Talvez tenha chegado a hora de refletirmos sobre o carnaval que queremos. Porque se o não fizermos agora, algum ou alguns dos grupos menos favorecidos por “empresas e financiadores amigos”, ainda que tradicionais e também amados, venham desaparecer. Ficando apenas dois ou três, que não são, nem pretendem ser, a voz de todos.

Se o carnaval é do povo, deve-se, e o desafio é descobrir como, pelo menos inicialmente, garantir a participação digna de todos. Nesta senda, não faz sentido o financiamento tardio pelos poderes públicos. Porque, se é verdade que há grupos que têm fundos próprios que lhes permitem trabalhar até ao momento do recebimento dos financiamentos públicos, outros não o têm, e isto tem o seu peso quando falamos de prazos curtos.

No mais, com a dimensão que as festas do Rei Momo têm vindo a atingir, com notório aumento dos números no que ao turismo interno e internacional diz respeito, é notório o incremento financeiro na economia local, e não só. Ganham as companhias com os voos internacionais e internos, ganham os hotéis, ganham os restaurantes e afins, ganha o comércio informal. E, salvo as exceções que conhecemos de todos os anos, nada retribuem. Sem que ninguém lhes exija nada.

Mais grave ainda, quando empresas, participadas pelo Estado deste país, que ganham com o carnaval e por causa do carnaval feito, com mais ou menos sacrifício, por todos, se dão ao luxo de financiar, com mil contos cada um, dois dos grupos concorrentes, ignorando todos os outros. O Estado de Cabo Verde, como qualquer estado de direito, está vinculado na sua atuação, direta ou indireta, por critérios de transparência, responsabilidade social e equidade, que não se afastam por supostamente a empresa ser uma sociedade comercial.

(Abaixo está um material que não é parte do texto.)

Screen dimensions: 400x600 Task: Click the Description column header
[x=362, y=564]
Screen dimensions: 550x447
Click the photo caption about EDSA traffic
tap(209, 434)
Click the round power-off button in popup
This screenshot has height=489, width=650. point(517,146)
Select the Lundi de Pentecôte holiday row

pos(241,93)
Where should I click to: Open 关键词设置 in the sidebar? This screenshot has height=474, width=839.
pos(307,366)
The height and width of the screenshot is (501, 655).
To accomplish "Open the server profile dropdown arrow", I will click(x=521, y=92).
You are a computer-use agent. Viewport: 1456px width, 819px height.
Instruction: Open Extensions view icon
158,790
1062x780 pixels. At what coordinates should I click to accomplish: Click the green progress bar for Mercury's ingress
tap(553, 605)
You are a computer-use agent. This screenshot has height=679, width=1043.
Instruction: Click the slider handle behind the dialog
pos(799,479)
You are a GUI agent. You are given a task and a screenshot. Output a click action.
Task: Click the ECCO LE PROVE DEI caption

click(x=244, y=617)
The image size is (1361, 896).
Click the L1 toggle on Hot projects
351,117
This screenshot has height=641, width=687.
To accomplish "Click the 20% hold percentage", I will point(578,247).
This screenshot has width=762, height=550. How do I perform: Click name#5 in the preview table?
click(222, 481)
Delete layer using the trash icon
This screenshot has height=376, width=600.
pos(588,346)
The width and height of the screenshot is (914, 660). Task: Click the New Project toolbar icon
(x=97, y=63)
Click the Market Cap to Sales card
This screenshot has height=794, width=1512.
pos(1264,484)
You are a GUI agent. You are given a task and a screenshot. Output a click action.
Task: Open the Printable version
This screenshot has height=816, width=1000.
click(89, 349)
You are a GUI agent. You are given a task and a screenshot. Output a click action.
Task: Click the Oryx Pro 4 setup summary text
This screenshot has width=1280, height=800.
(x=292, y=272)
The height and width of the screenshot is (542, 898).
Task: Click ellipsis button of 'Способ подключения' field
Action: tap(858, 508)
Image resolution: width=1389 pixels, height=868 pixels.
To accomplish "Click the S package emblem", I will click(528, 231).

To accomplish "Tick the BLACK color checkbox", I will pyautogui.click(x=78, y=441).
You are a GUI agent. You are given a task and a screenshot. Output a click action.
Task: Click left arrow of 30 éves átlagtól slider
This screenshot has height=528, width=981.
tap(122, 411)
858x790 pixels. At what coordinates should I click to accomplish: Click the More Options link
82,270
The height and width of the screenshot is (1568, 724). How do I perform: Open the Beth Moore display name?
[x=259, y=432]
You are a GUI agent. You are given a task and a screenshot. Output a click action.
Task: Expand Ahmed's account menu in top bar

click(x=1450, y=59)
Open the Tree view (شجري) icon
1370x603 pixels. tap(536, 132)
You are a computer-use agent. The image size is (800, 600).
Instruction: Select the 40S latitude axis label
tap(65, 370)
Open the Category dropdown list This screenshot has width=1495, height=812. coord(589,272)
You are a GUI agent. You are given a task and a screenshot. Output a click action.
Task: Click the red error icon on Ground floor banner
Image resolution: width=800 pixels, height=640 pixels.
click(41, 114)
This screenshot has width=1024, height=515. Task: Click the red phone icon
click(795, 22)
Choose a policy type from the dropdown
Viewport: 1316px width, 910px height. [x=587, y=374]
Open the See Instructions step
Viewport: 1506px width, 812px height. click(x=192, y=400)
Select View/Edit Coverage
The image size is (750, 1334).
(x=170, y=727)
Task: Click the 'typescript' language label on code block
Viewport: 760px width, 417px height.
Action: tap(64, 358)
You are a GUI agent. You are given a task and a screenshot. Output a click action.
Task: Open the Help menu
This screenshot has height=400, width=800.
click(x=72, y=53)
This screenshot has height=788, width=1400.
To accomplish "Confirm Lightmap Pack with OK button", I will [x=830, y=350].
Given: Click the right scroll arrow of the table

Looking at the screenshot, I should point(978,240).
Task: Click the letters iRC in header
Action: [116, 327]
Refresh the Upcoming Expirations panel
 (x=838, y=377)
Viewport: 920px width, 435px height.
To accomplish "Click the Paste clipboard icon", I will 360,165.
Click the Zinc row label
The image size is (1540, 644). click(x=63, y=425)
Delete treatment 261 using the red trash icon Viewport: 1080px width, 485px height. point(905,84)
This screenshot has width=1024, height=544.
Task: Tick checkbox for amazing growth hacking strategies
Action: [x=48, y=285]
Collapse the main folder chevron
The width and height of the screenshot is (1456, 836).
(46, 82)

Desde já fique claro que em nossa opinião, se querem concorrer e estar á altura, os próprios grupos, o do meu coração inclusive, têm de se (re)organizar, modernizar e responsabilizar. Humildade, disciplina, resiliência, solidariedade e seriedade são fundamentais. Já estamos em tempo de ultrapassar a gestão do “buldonhe” na qual todos querem mandar e ninguém obedece. A imagem e a conduta da direção de qualquer agremiação são essenciais para credibilizar e fazer recrutar financiamentos, simpatizantes, sócios e foliões. Organizar e cumprir, para poder exigir, este deve ser o lema. E já agora, nada como recuperar o espírito de inclusão e participação de todos na angariação e recolha de recursos para o grupo. E todos incluí direção, foliões simpatizantes e sócios. Foi sempre este o espírito do carnal de S. Vicente, que não devemos deixar perder.

No fundo, o paradoxo maior é que cada vez mais os grupos carnavalescos, os menos favorecidos sobretudo, sacrificam até ao último tostão para pôr na rua o desfile, e, ao contrário de todos os outros atores que visivelmente ganham com o evento, endividam-se e perdem fôlego e fulgor.

É hora de parar e redimensionar a questão, se queremos o melhor para o Carnaval de S. Vicente.

Parabéns a todos que fizeram deste Carnaval o espetáculo que foi. Parabéns aos Cruzeiros do Norte, em nossa opinião o justo vencedor. Bem-vindos os “VINDOS DO ORIENTE”; o carnaval de S. Vicente já sentia a vossa falta.

Para o meu grupo de sempre, estamos juntos.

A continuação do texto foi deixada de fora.